Dyersburg gym creates young boxing champions - WMC Action News 5 - Memphis, Tennessee

Dyersburg gym creates young boxing champions

(Source: WMC Action News 5) (Source: WMC Action News 5)
DYERSBURG, TN (WMC) - In the northwest kitty-corner of Tennessee, there's a garage, in the garage, there's a gym, in the gym, there's a coach.

That coach is Terance Reed and he teaches kids what they call the sweet science, boxing.

With all of that training, it's more like a sweat science, but every drop, pays off.

"We train, we do agility, we work on cardio, stuff like that,” said 13-year old boxer Kevon Brown. Brown is just one part of a very special gym in Dyersburg.

"To have one of the top gyms in the nation, I know my work is good,” said “Coach 'T' Reed. “I'm not bragging but I know my work is good."

His work, the cardio, the lessons with the mitts - has led to an innumerable amount of title belts. This little gym is full of champions, including Junior Olympics gold medalists.

“I guess I've beaten everybody, and I'm the most dominant in my weight class,” said Braden Reed, Terance's son and a Golden Gloves champion.

Team Reed has been successful at every tournament, no matter how big.

“At the Title Nationals in Hot Springs, Arkansas, we went up there and turned a lot of heads,” said Coach Reed.

Ranging from the lethal little one – 55-pound 8-year old champion 'Showtime' Roman Shelby, who Reed says “has some dog in him” to 132-pound Junior Olympic gold medalist Kevon “Crispy Kid” Brown, there's not a weight Team Reed can't dominate.
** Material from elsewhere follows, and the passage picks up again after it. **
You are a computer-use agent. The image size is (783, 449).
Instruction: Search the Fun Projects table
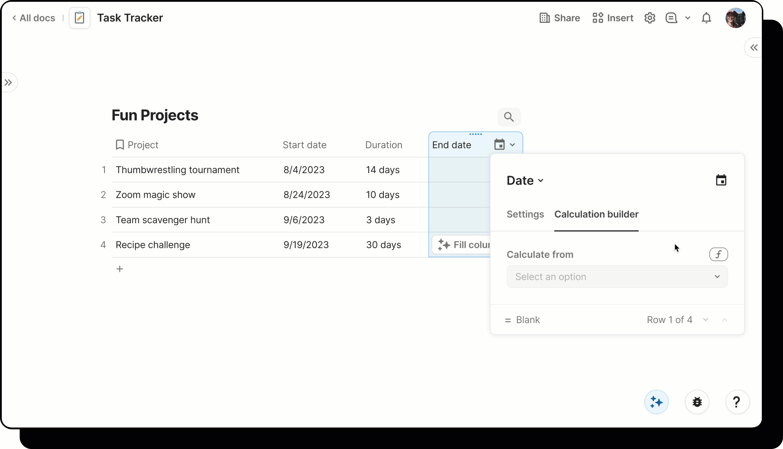[509, 117]
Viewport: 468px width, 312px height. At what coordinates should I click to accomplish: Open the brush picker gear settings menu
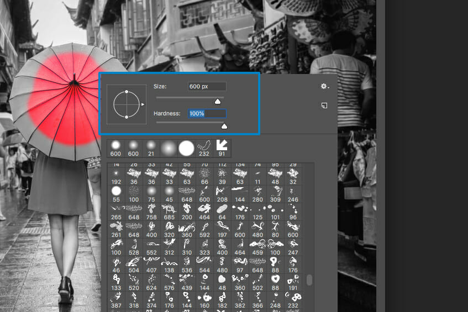point(324,87)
Reed's son Braden already has 14 belts.

"I got a lot of fights, I got 85 fights so I'm trying to go pro at 17 or 16."

And his daughter Teagan can TKO anyone in her weight class.

"To see my daughter win a national tournament and be number one in the nation is remarkable,” said Reed.

"I wanted to start boxing because it looked fun,” said Teagan.

For Coach T, it's not about the belts, it's more about the growth.

"The feeling is unexplainable, I'm very proud of them, just going out there and fighting in the ring and doing what I tell them to do,” said Reed.“Whether they win or lose, that's rewarding enough for me."

And there's the pride that the biggest punch might come from the smallest gym.